Circuit Analysis problem (find the problem)

Question

In this question, I know that $\text{C},\text{R},\text{T},\text{A}\in\mathbb{R}^+$

I've this circuit (the bottom of the resitor is connected to earth ($0$)):

When I use Laplace transform I can find that:

• $$\text{V}_{\text{out}}(s)=\frac{\text{R}}{\text{R}+\frac{1}{\text{C}s}}\cdot\text{V}_{\text{in}}(s)$$

My input function $\text{V}_{\text{in}}(t)$ is:

When I use Laplace transform, I can find that:

• $$\text{V}_{\text{in}}(s)=\frac{\text{A}\tanh\left(\frac{\text{T}s}{4}\right)}{s}$$

Now, when I substitute that in, I get that:

• $$\text{V}_{\text{out}}(s)=\frac{\text{R}}{\text{R}+\frac{1}{\text{C}s}}\cdot\frac{\text{A}\tanh\left(\frac{\text{T}s}{4}\right)}{s}$$

So, when I solved the inverse Laplace transform. I got ($\text{H}(x)$ is the Heaviside stepfunction):

• $$\text{V}_{\text{out}}(t)=\text{A}\exp\left[-\frac{t}{\text{CR}}\right]-2\text{A}\sum_{n=0}^{\infty}\text{H}\left(t-\frac{\text{T}n}{2}\right)\exp\left[-\frac{\left(t-\frac{\text{T}n}{2}\right)}{\text{CR}}\right]$$

Now, when I choose values $\text{T}=\frac{1}{50},\text{R}=1980,\text{A}=6,\text{C}=\frac{47\times10^{-6}}{10}$

I got a graph that looks like:

Q: When I build it I looked at the scope and that told me that the graph I should get looks somehing like the picture down here, where is my mistake?:

I noticed, when I took out the floor part of my $\text{V}_{\text{out}}(t)$ function (I get that with mathematica) and set $\text{A}=-6$ I got a graph that look more like the thing I expected, but here I dont understand why it oscillates around $18$, it should me around $0$:

Answer 1

The transfer function is $$ H(s)=\frac{V_{\text{out}}(s)}{V_{\text{in}}(s)}=\frac{s}{s+\frac{1}{\tau}} $$ where $\tau=RC$. The input voltage is $$ V_{\text{in}}(s)=\frac{A}{s}\tanh\left(\frac{sT}{4}\right)=\frac{A}{s}\left(1-\mathrm e^{-\frac{Ts}{2}}\right)^2\sum_{k=0}^{\infty} \mathrm e^{-kTs} $$ and then $$ V_{\text{out}}(s)=\frac{A}{s+\frac{1}{\tau}}\left(1-2\mathrm e^{-\frac{Ts}{2}}+\mathrm e^{-Ts}\right)\sum_{k=0}^{\infty} \mathrm e^{-kTs}=F(s)\sum_{k=0}^{\infty} \mathrm e^{-kTs} $$ The inverse Laplace transform gives $$ v_{\text{out}}(t)=\sum_{k=0}^{\infty} f(t-kT) $$ where $$ f(t)=A\left[\mathrm e^{-\frac{t}{\tau}} u\left(t\right)- 2\mathrm e^{-\frac{1}{\tau}\left(t-\frac{T}{2}\right)} u\left(t-\tfrac{T}{2}\right)+\mathrm e^{-\frac{1}{\tau}\left(t-T\right)} u\left(t-T\right) \right] $$ and $u(t)$ is the Heaviside function.

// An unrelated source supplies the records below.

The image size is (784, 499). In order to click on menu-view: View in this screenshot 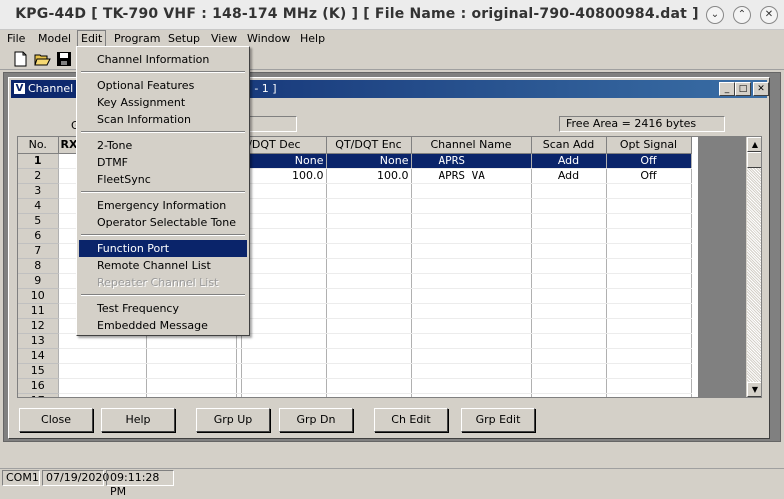, I will do `click(224, 38)`. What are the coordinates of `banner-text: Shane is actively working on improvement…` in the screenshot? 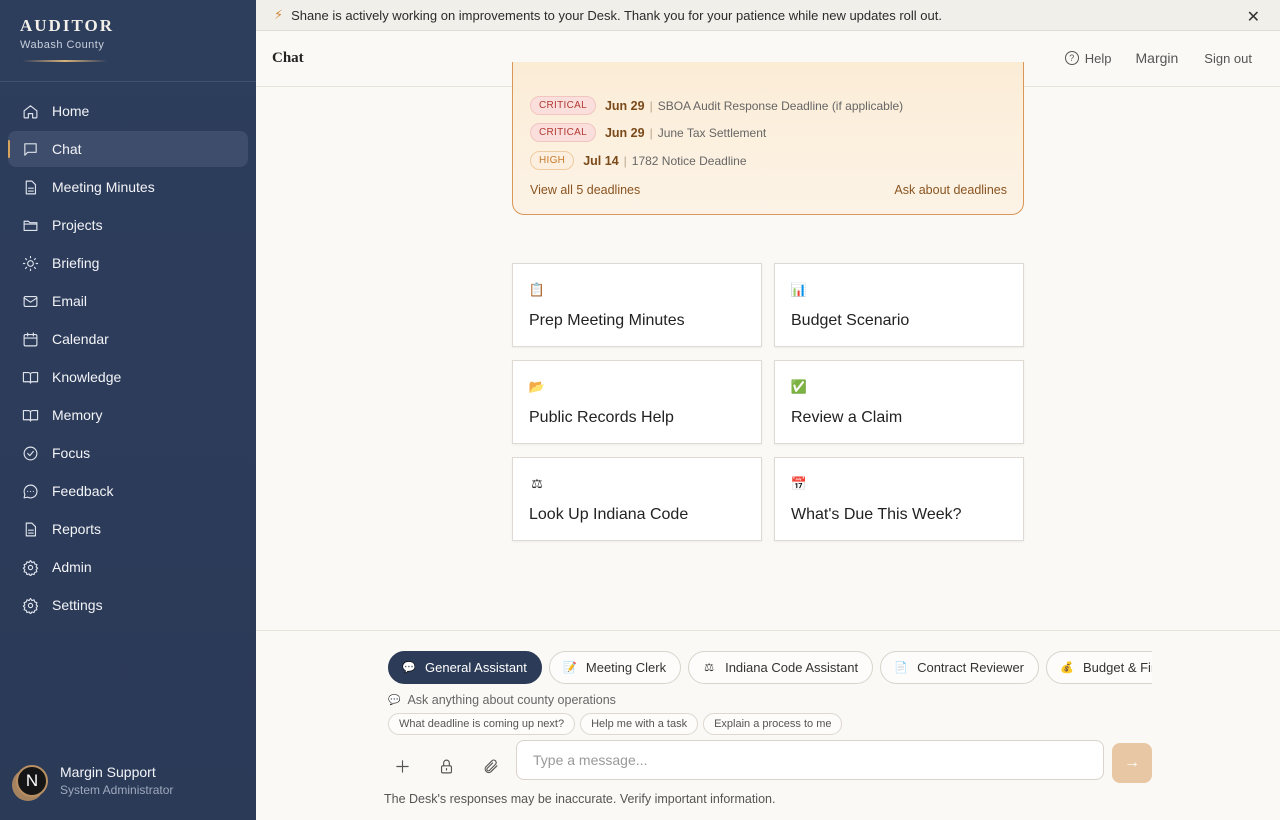 It's located at (616, 15).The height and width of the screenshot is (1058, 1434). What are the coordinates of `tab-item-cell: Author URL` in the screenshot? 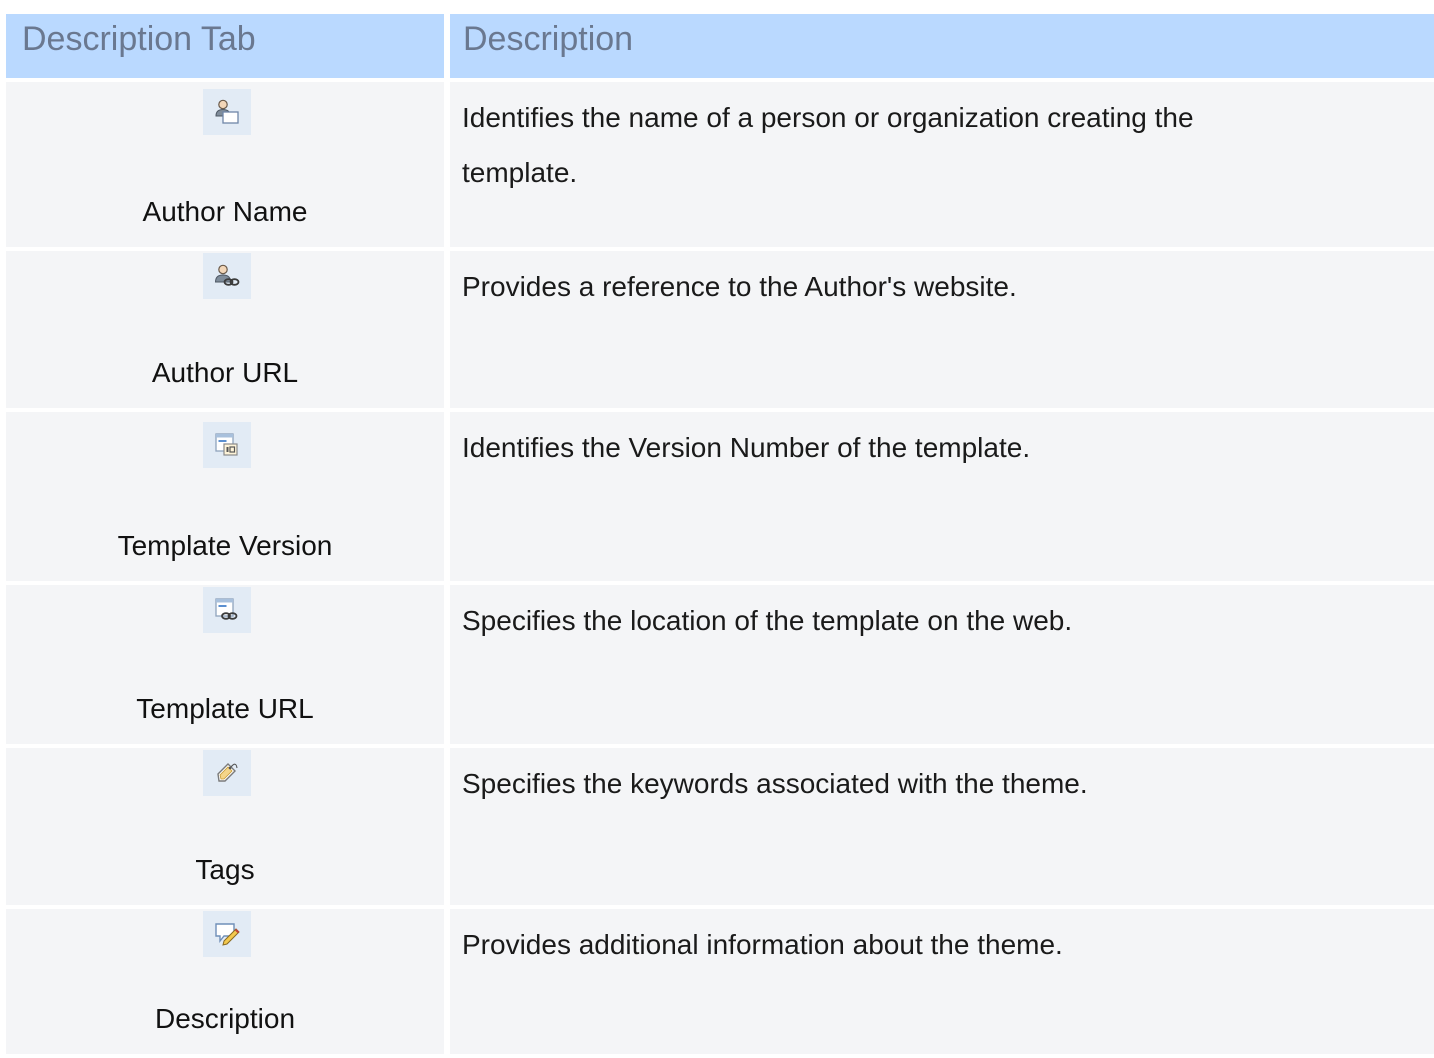 It's located at (225, 330).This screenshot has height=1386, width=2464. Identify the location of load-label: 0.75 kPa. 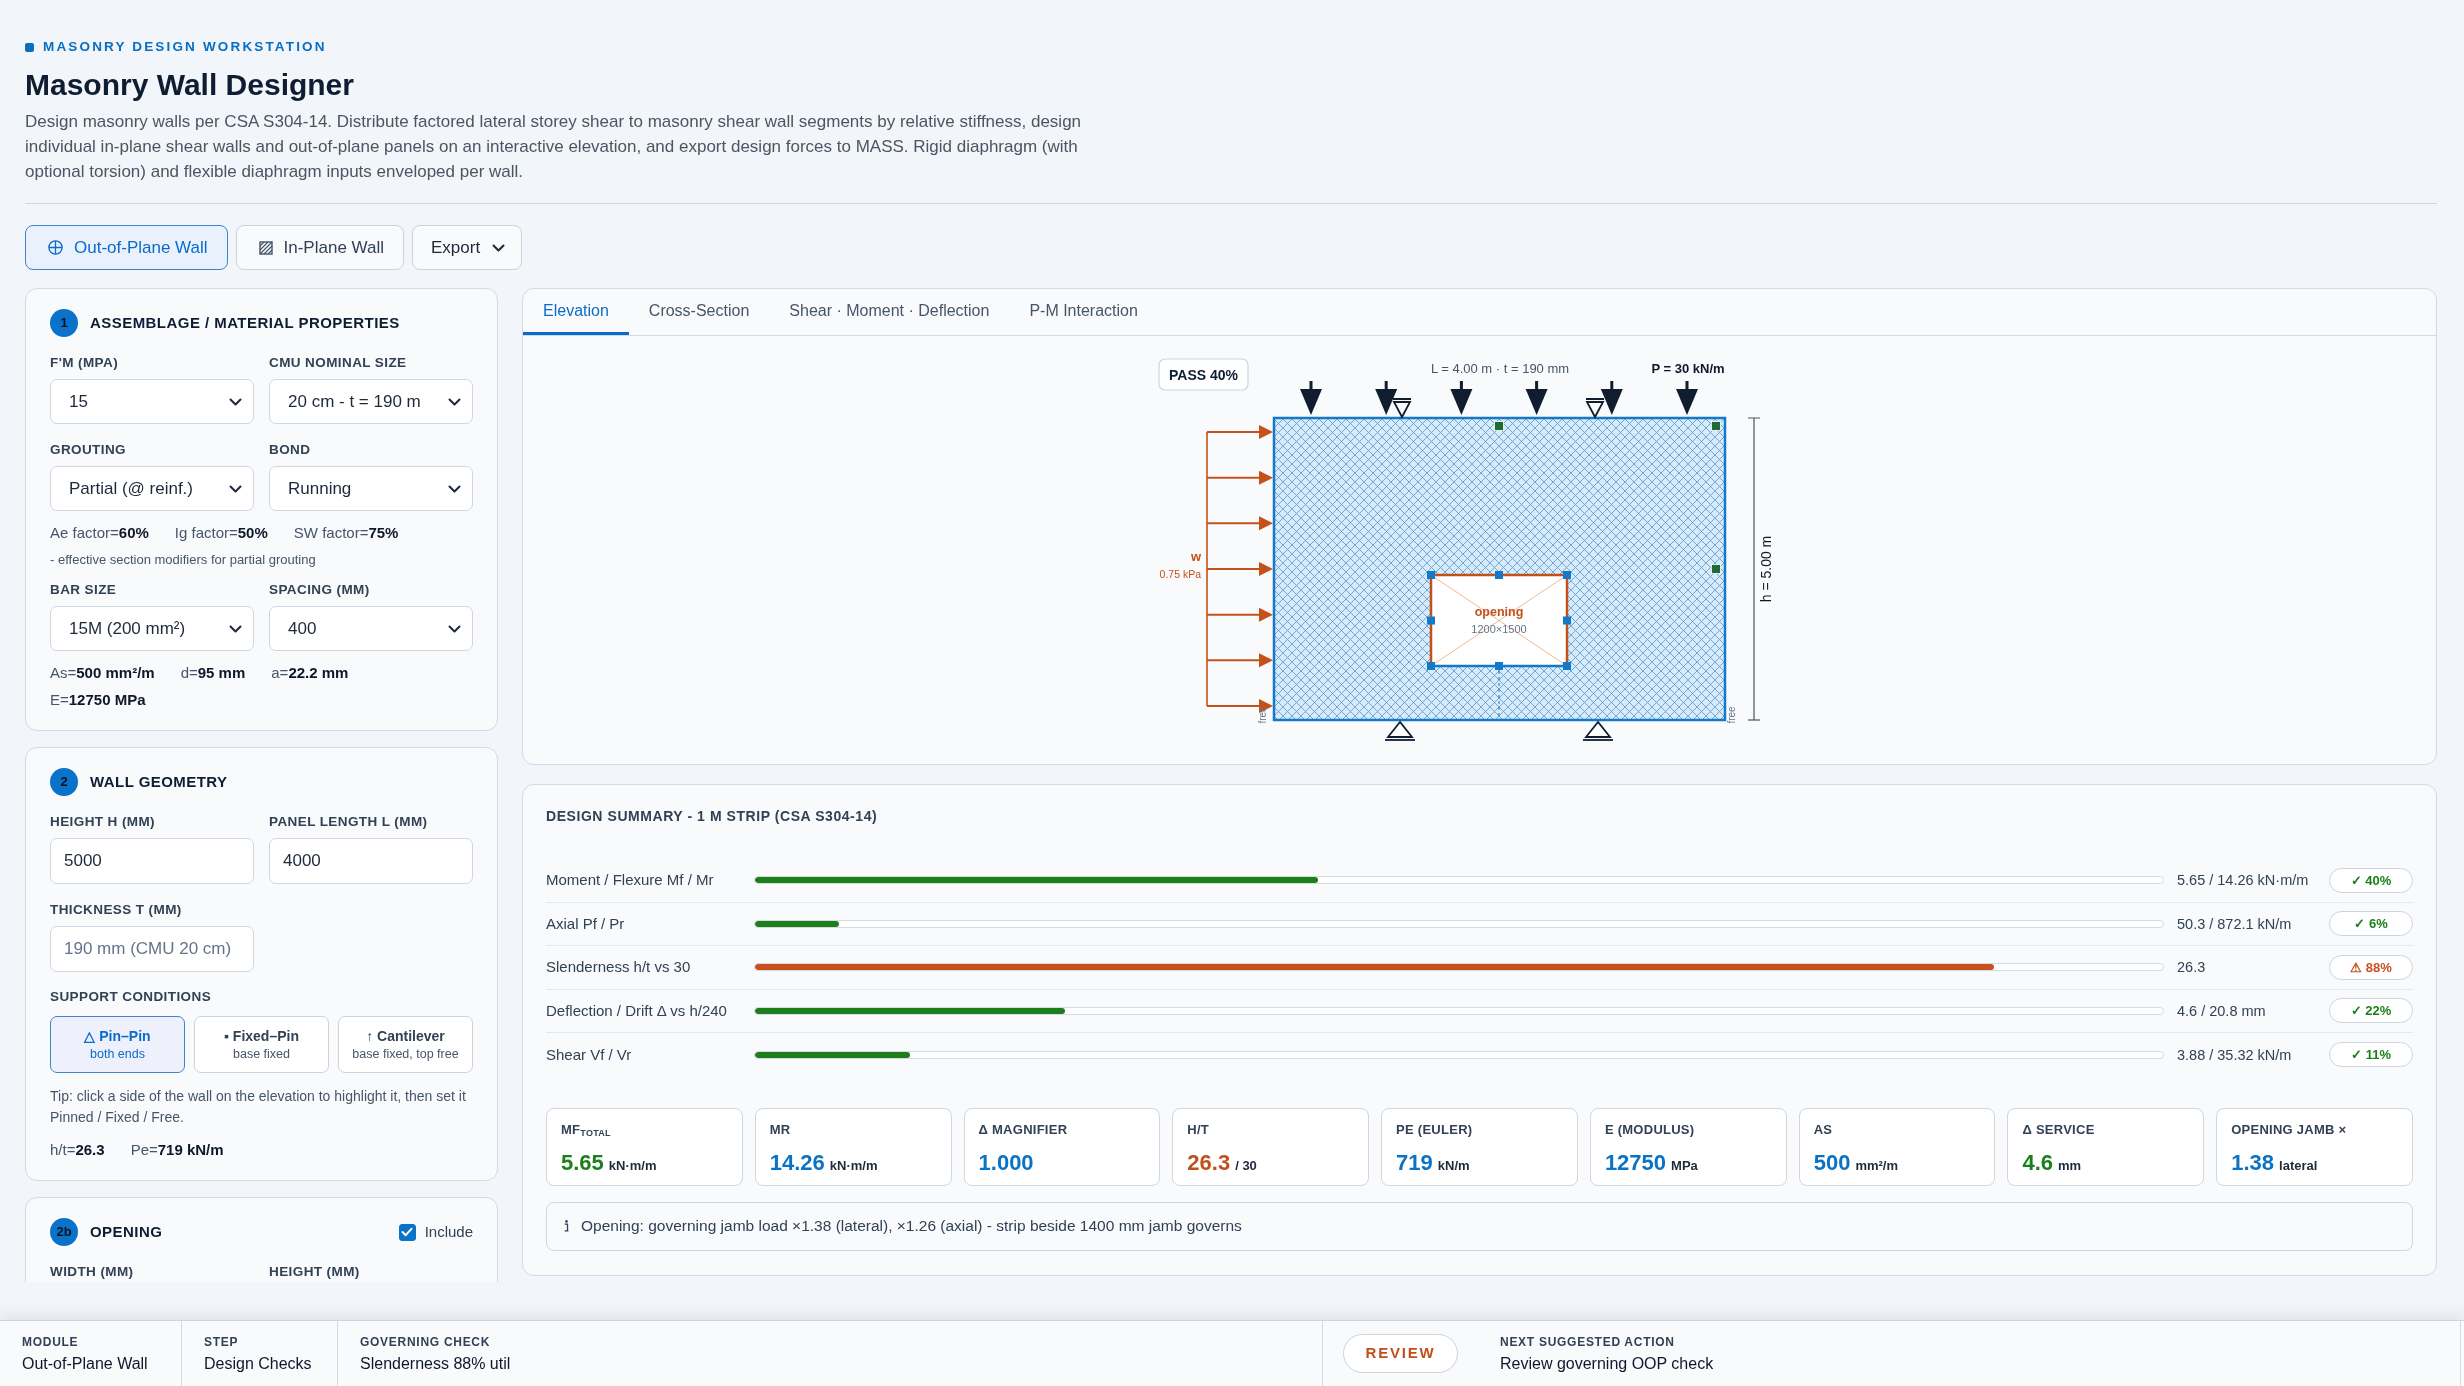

Check here for the first 3 periods with your values.

If for simplicity we put $\tau=2$ and $T=1$ we have the plot here

Answer 2

Your circuit is a passive differentiator I think. There is one zero and one pole and the operation of the differentiation on the square wave (hence the spikes to be expected as your picture shows) occurs at frequencies below the pole frequency. You should be getting a Dirac delta function in the output for this, I think, after taking the inverse transform.